Data anchoring and verification using zero-knowledge proof

Introduction

In today's world trust is everything, but unfortunately, different parties, more often than not, do not trust each other. Therefore, it is crucial for one party to prove something to the other party - in that case, trust is not required, but only sophisticated mechanisms that would almost guarantee the truth.

Data anchoring with Merkle tree when implemented correctly can make a zero-knowledge proof. To find out how, first you would need to get familiar with those three terms - Data anchoring, Merkle tree and zero-knowledge proof.

Data anchoring

Data anchoring consists in creating a timestamped proof of existence for data and storing it to a tamper-resistant blockchain.

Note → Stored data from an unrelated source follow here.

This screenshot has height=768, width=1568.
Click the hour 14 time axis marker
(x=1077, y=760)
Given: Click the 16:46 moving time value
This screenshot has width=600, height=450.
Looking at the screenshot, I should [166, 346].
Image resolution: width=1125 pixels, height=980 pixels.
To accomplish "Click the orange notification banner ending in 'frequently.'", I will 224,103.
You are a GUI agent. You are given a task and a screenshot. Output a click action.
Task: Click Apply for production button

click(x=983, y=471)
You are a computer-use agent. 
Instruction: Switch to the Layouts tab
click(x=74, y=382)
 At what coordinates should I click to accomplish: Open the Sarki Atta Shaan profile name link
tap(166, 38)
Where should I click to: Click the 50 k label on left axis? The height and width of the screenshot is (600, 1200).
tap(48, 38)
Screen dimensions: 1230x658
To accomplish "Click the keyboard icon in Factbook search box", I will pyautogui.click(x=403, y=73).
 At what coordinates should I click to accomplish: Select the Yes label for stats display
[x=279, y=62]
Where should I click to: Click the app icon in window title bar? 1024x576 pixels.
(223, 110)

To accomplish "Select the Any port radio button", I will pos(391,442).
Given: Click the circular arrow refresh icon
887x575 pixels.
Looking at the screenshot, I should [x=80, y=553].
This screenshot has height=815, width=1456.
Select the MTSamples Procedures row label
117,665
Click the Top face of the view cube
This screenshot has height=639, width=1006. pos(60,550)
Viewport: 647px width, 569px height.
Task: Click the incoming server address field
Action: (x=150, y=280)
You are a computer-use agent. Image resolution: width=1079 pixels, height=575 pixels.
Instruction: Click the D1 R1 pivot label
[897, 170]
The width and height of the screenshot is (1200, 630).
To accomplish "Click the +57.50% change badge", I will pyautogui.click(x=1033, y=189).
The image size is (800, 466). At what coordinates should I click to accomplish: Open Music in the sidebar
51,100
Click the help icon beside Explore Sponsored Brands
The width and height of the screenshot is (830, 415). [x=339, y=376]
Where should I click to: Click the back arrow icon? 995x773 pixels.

Key point is that having the data enables the recreation of the proof, but not the other way around. This way whoever is in possession of the data can verify if the data has been tampered with since its anchoring on the blockchain.

Merkle tree

Merkle tree or hash tree is a binary tree in which every leaf is labeled with cryptographic hash of a data block, and every node that is not a leaf is labeled with cryptographic hash of the labels of its child nodes.

Source: Wikipedia

Similar to data anchoring, with knowing all data blocks it is easy to construct a Merkle tree and find the label of the root node or simply called root hash (top hash), but it is not possible to find data blocks knowing only root hash. That is why Merkle tree is used in data anchoring where root hash is the proof that the data is stored onto blockchain.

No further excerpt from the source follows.